In a phone call with her brother, Maeve admits, “I need to be distracted.”
Enter Harrison Riddles, a best-selling novelist, who’s called the library, asking for her. Riddles is Maeve’s favorite writer. She’s read all his books and finds him “warmer than Roth, cooler than Irving, easier than Pynchon” — and better-looking than all three. Maeve has written the author many fan letters, with no response. Now he’d like to do an event at the library.
It turns out Riddles also wants to write a novel based on the life of Maeve’s friend Willie, a refugee from Sudan. In exchange for Willie’s trauma, the author will pay him half of the book’s (sizable) advance, plus most of the royalties. “Money is the ultimate respect,” he informs Willie.
Willie agrees to this arrangement, and Maeve is enlisted to assist. She becomes something of a Véra to Riddles’s Vladimir, all but licking his postage stamps: She brings groceries and takeout and listens to Riddles fret about point of view. He wants to write Willie’s story in the first person, which makes Willie feel weird. But Riddles might do it anyway; as he tells Maeve, “I’m at the mercy of the voice.”
Feeling useful, even wanted, Maeve confides in him about Libby, that she’d found herself wondering about the girl in the stall. “Imagination is never against the law,” Riddles says. Maybe so, but one wishes he’d read Toni Morrison on whiteness: “The subject of the dream is the dreamer.” In lambasting Riddles’s approach to storytelling, Braunstein fashions a red-hot poker that skewers the limits of the white imagination.

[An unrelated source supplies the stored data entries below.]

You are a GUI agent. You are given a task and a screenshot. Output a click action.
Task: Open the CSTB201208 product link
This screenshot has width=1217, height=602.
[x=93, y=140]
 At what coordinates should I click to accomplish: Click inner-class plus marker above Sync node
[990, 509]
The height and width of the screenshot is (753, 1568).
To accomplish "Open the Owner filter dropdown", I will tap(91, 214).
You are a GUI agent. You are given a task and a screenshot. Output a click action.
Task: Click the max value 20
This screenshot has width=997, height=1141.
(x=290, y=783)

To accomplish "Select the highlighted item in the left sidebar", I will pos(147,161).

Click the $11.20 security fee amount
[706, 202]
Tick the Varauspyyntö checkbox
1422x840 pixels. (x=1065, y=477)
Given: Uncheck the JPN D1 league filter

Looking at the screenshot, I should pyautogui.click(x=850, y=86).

Maeve tries to desensitize herself to Riddles in the same way she tried to dispel Libby’s power over her: through exposure therapy. “You can teach the irrational signals to behave,” she thinks. But Braunstein’s sharp-witted, ravishing novel shows how insensitivity can be an aphrodisiac: When Maeve stares at rows and rows of pictures of the author, she only gets more turned on.